WORK TO BE COMPLETED: Please repeat the records from the line containing "This screenshot has width=1076, height=608." through the line containing "tap(220, 51)", including both of those lines. Leave the pictures out of your answer.

AVAILABLE DATA:
# # # # #

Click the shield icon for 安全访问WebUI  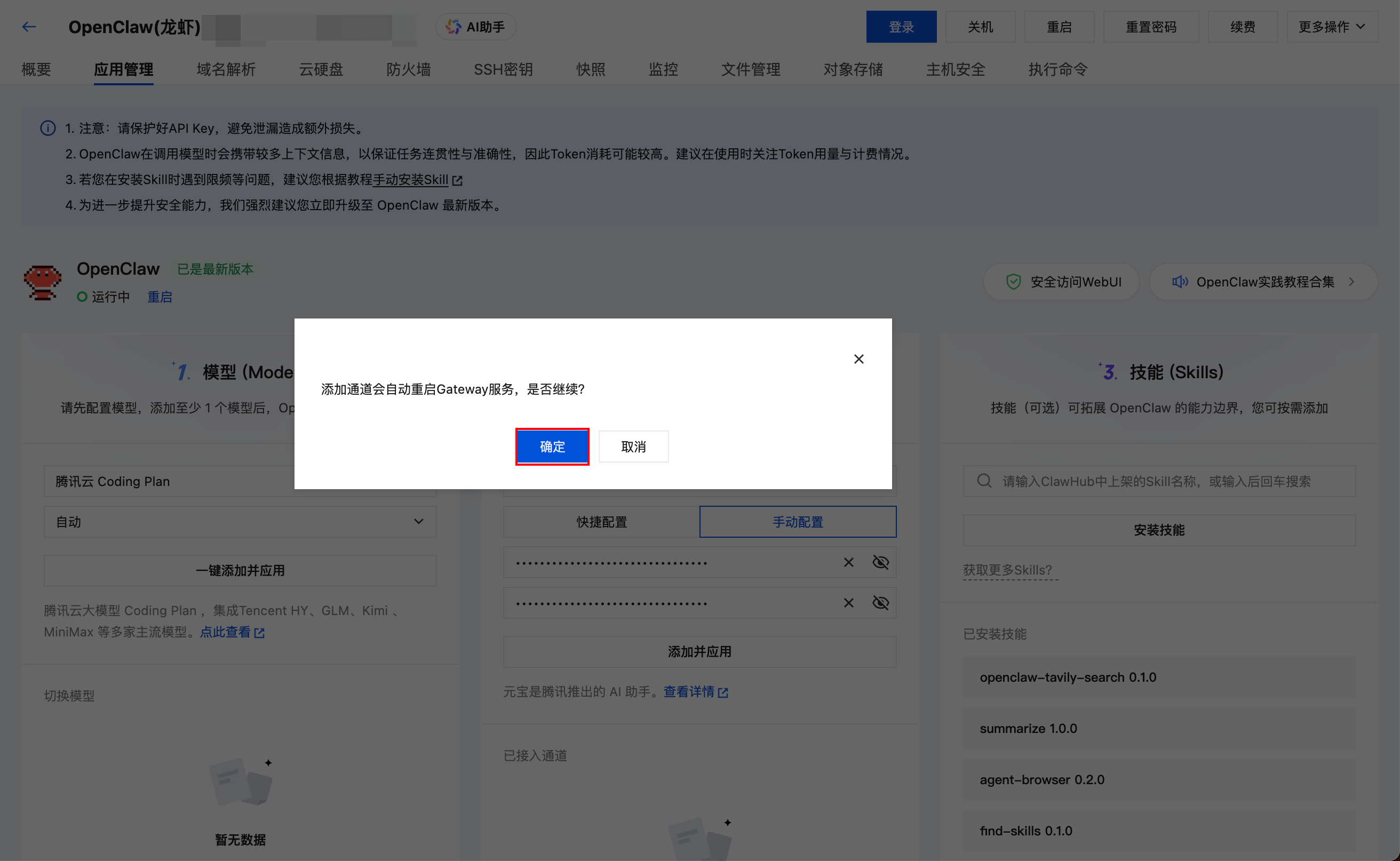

# # # # #

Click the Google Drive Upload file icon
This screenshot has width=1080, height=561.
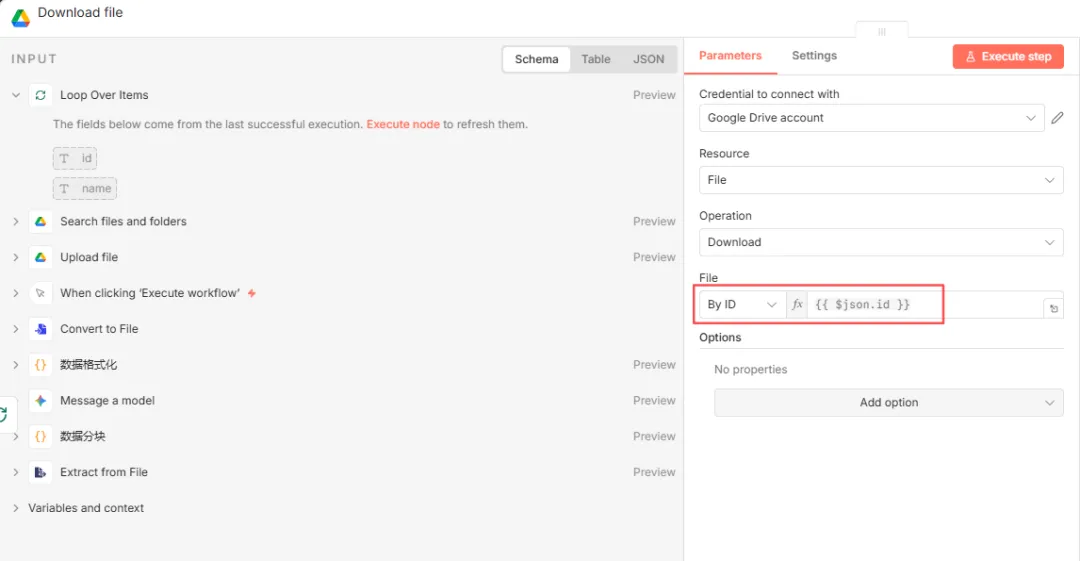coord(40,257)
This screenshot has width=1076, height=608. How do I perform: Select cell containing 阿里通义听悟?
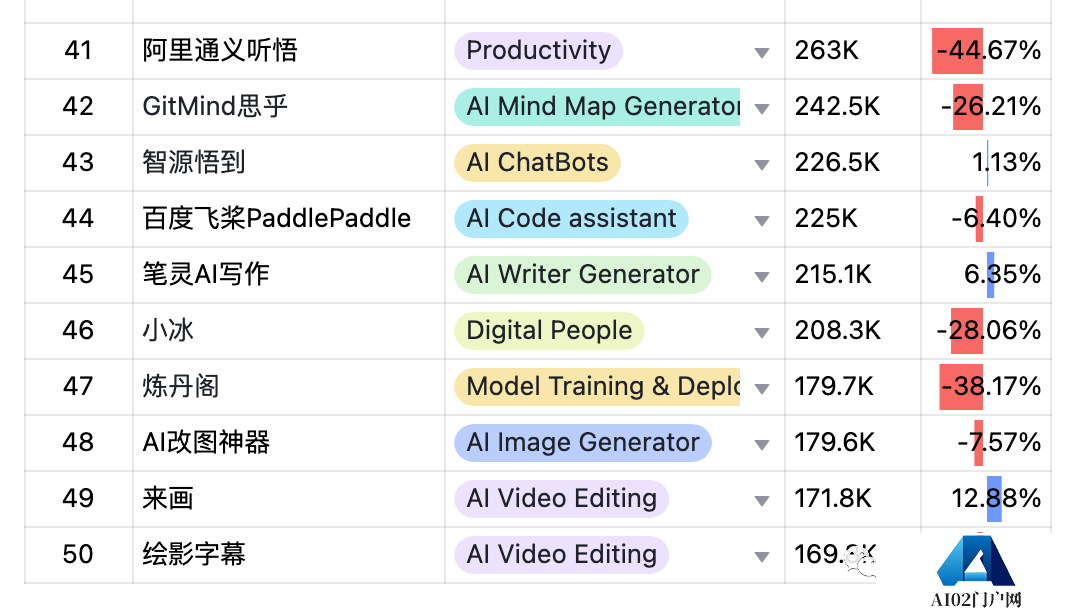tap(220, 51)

# # # # #

FINISHED EXERCISE:
This screenshot has width=1076, height=608. How do I perform: Select cell containing 阿里通义听悟?
tap(220, 51)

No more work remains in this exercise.